◆ Data shown

"""

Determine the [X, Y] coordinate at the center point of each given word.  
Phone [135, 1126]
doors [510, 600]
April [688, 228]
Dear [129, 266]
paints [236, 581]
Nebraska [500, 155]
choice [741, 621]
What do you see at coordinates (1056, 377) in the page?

"""
"""

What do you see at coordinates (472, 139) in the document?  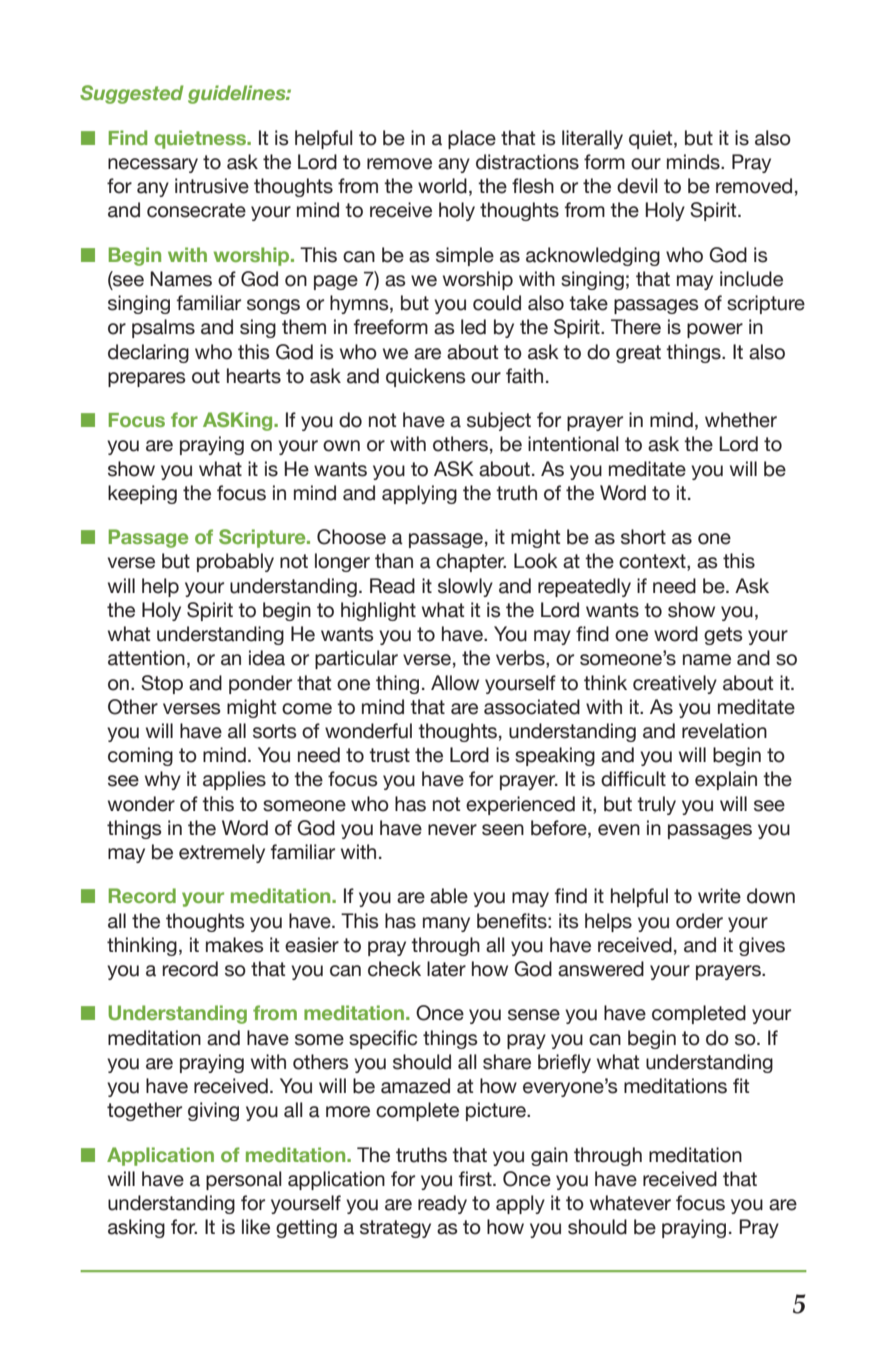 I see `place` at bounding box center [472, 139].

"""
"""

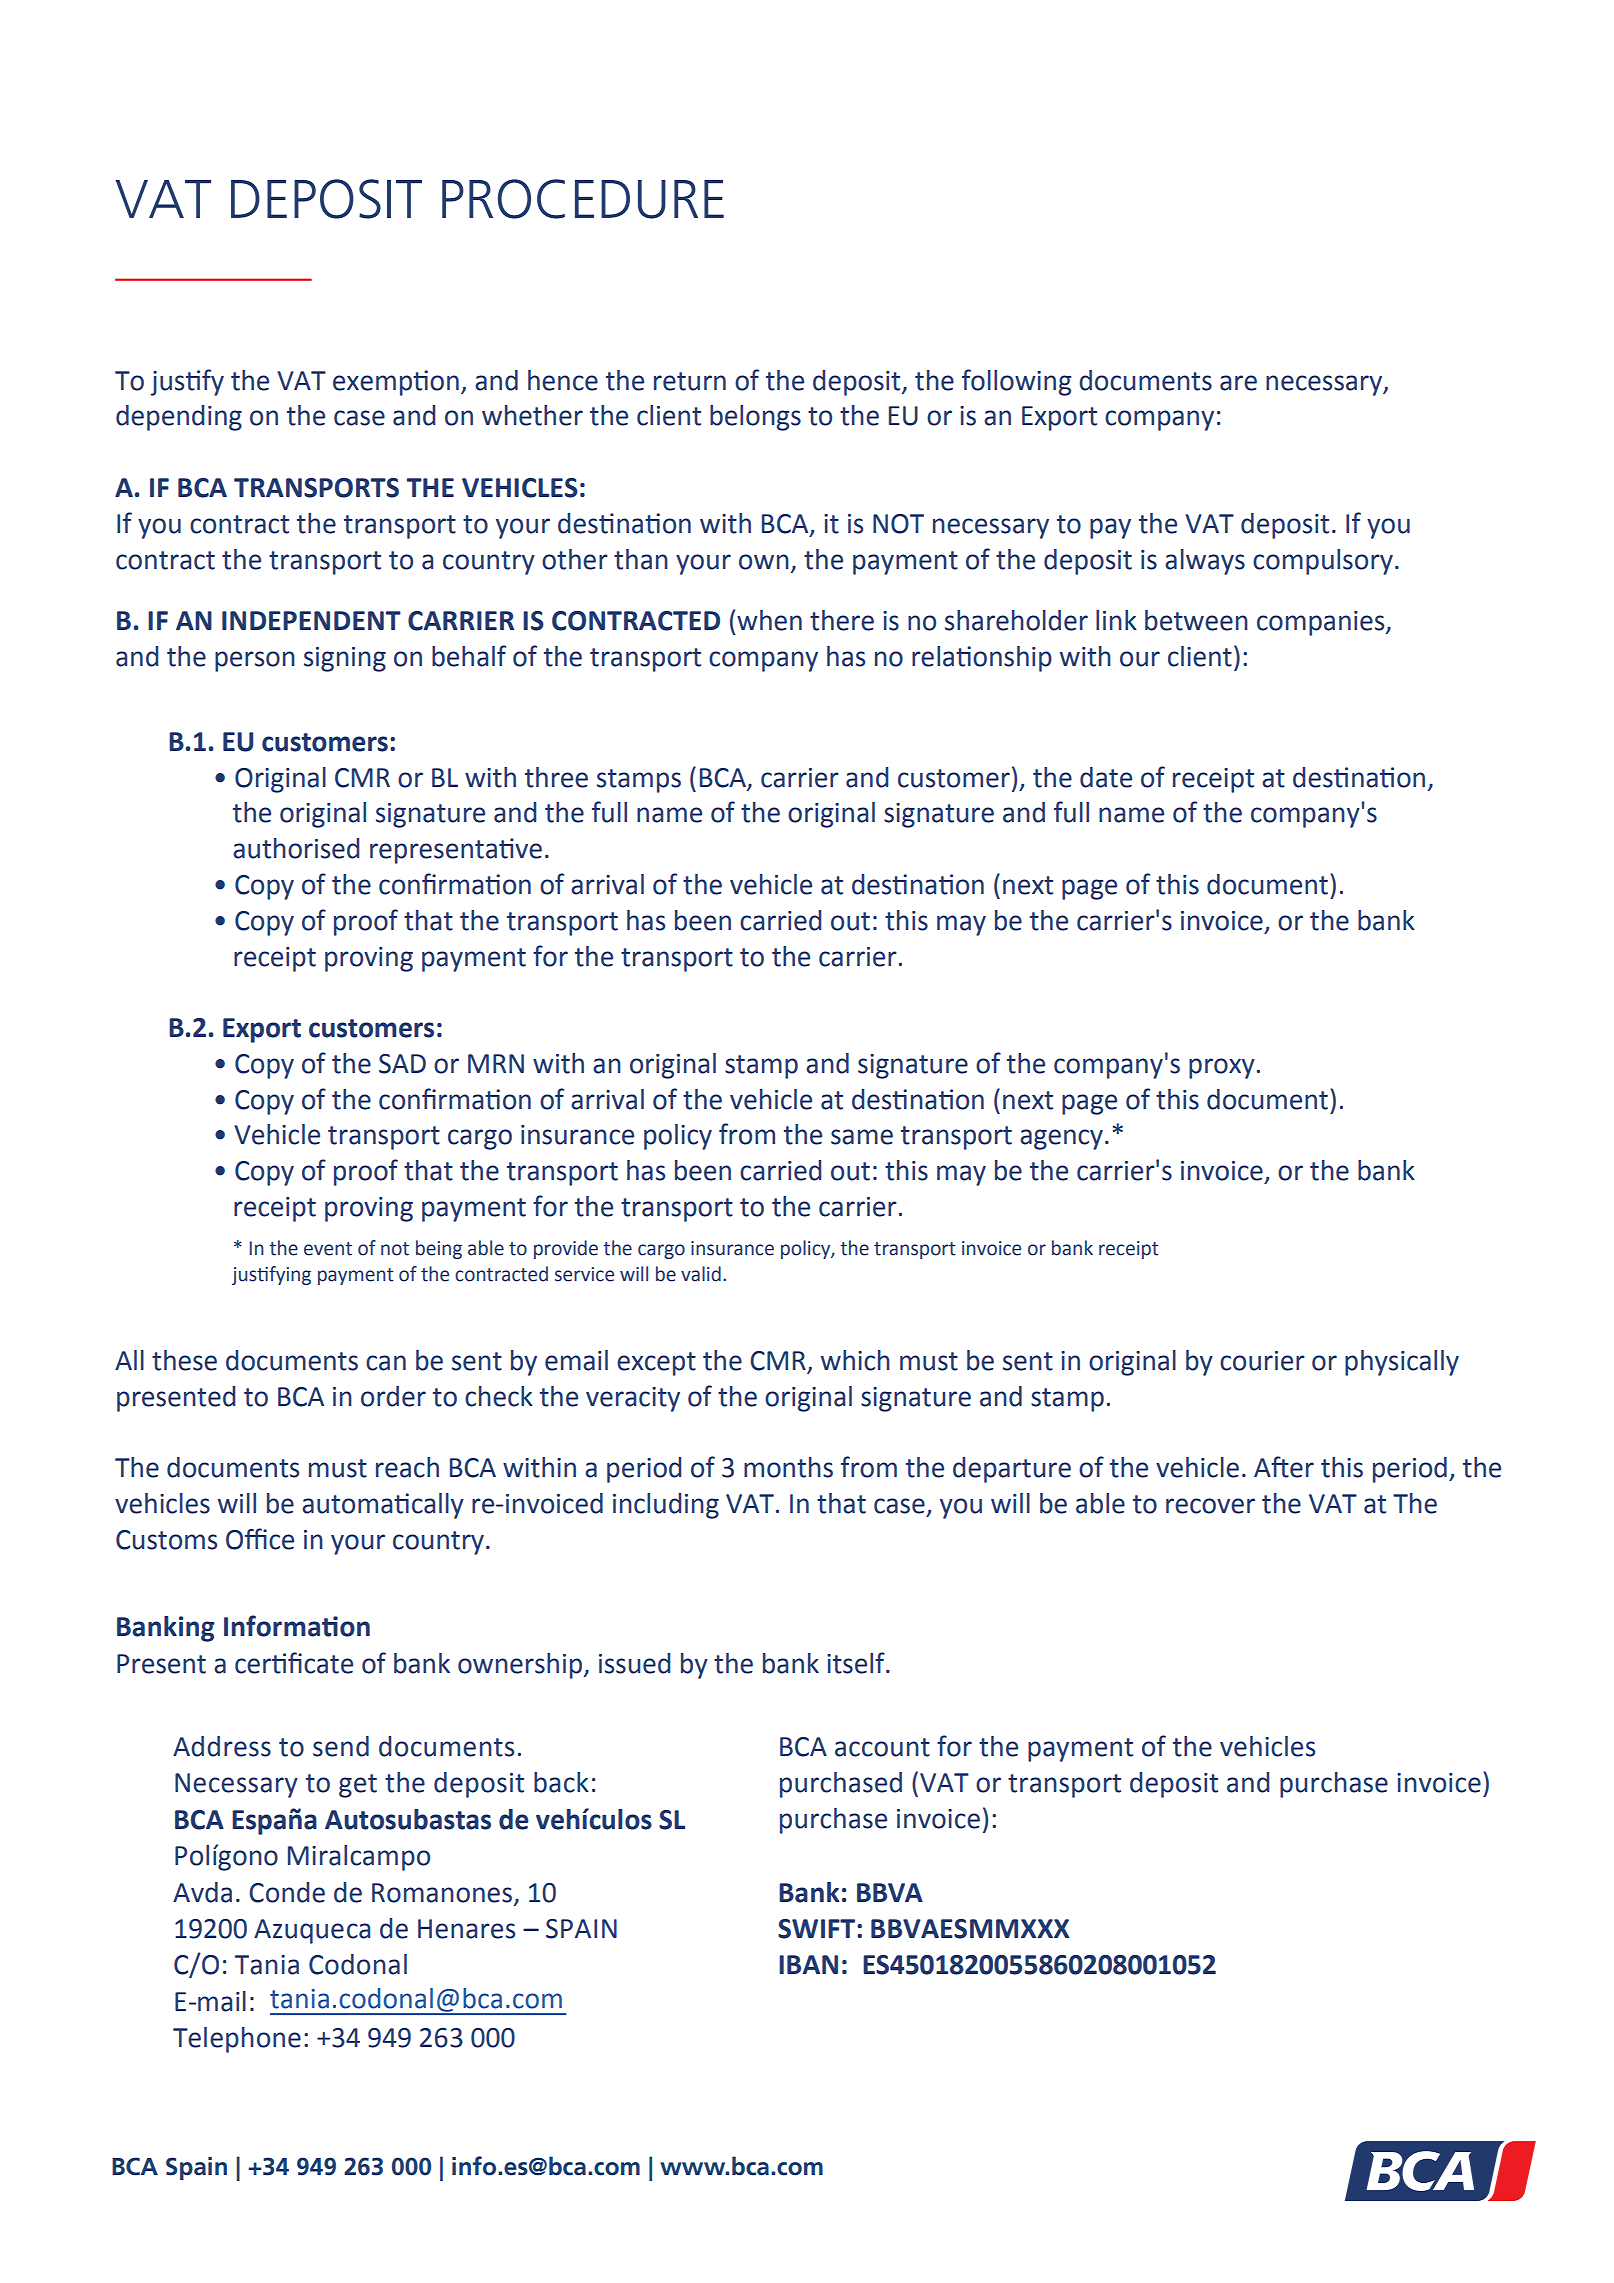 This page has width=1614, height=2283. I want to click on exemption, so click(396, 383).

"""

Rewrite the records as a numbered list, covering only the part that opens with the line containing "doors [510, 600]" and closes with the line containing "What do you see at coordinates (1056, 377)", both lines included. Leave out any blank lines.

◆ Answer in full
1. doors [510, 600]
2. April [688, 228]
3. Dear [129, 266]
4. paints [236, 581]
5. Nebraska [500, 155]
6. choice [741, 621]
7. What do you see at coordinates (1056, 377) in the page?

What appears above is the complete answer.